La Cour d’appel de Rabat a confirmé les peines de prison prononcées contre 18 supporters sénégalais poursuivis pour les violences survenues lors de la finale de la CAN 2025 au Maroc. Cette décision provoque une vive indignation au Sénégal, où les autorités sportives dénoncent une justice à « deux vitesses » et appellent à une réponse diplomatique.
Des peines confirmées en appel
La justice marocaine a confirmé, lundi 13 avril, les condamnations prononcées en première instance contre les 18 supporters sénégalais arrêtés après les violences ayant éclaté lors de la finale de la Coupe d’Afrique des Nations 2025, disputée au stade Moulay-Abdellah à Rabat.

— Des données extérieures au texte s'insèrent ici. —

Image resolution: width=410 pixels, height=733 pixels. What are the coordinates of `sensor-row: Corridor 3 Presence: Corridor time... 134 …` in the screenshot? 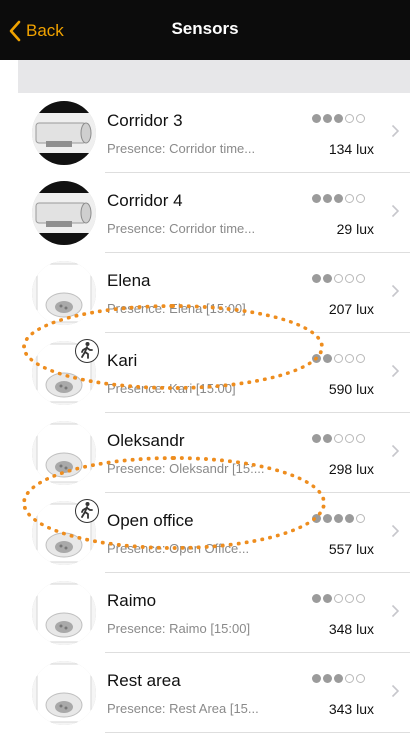 It's located at (205, 133).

Les peines retenues sont les suivantes :
- 9 supporters condamnés à un an de prison
- 6 supporters condamnés à six mois de prison
- 3 supporters condamnés à trois mois, une peine qu’ils auront bientôt purgée
Ces derniers devraient être libérés dans les prochains jours et autorisés à regagner le Sénégal.

Une audience longue et tendue
L’audience en appel a duré près de neuf heures, au cours desquelles les avocats de la défense ont tenté de faire valoir plusieurs irrégularités de procédure.
Les accusés ont été entendus individuellement et ont tous nié avoir participé aux violences.
Certains ont expliqué être descendus sur la pelouse du stade pour fuir les mouvements de foule dans les tribunes, après une fin de match particulièrement tendue.
Malgré ces arguments, la cour d’appel a choisi de maintenir intégralement les peines prononcées en première instance.
Colère et indignation au Sénégal
Au Sénégal, cette décision a provoqué une vague d’indignation.
La Fédération sénégalaise de football a dénoncé une « parodie de justice », estimant que les peines sont disproportionnées.
Son secrétaire général, Abdoulaye Saydou Sow, déplore notamment que seuls des supporters sénégalais aient été poursuivis, alors que les violences auraient impliqué également des supporters marocains.
Selon lui, cette situation donne l’impression d’un traitement judiciaire déséquilibré.
Un dossier devenu sensible sur le plan diplomatique
Au-delà du sport, cette affaire prend désormais une dimension diplomatique.
Les réactions au Sénégal traduisent un sentiment d’humiliation collective, renforcé par la perception d’une décision injuste à l’égard des supporters sénégalais.
Certains appellent à préserver les relations historiques entre le Sénégal et le Maroc, deux pays considérés comme partenaires proches.
Des voix s’élèvent pour demander aux autorités diplomatiques d’intervenir afin d’apaiser les tensions.
Une affaire révélatrice des tensions autour du football
Cette affaire rappelle à quel point les grandes compétitions sportives peuvent rapidement dépasser le cadre du jeu.
La finale de la CAN 2025 a laissé place à :
- des affrontements violents,
- une crise judiciaire,
- des tensions diplomatiques,
- une forte mobilisation de l’opinion publique.
Elle met également en lumière les enjeux liés à la gestion sécuritaire des grands événements sportifs et à la protection des supporters étrangers.
entre justice, sport et diplomatie
Une justice contestée
La confirmation des peines renforce le sentiment d’injustice au Sénégal, surtout en l’absence de poursuites contre d’éventuels supporters marocains impliqués.
Un risque diplomatique réel
Même si les autorités appellent au calme, cette affaire pourrait fragiliser temporairement les relations entre Sénégal et Maroc.
Le football au cœur des tensions nationales
Le football reste un puissant vecteur d’émotion collective, capable de générer des tensions politiques et diplomatiques lorsqu’un incident judiciaire survient.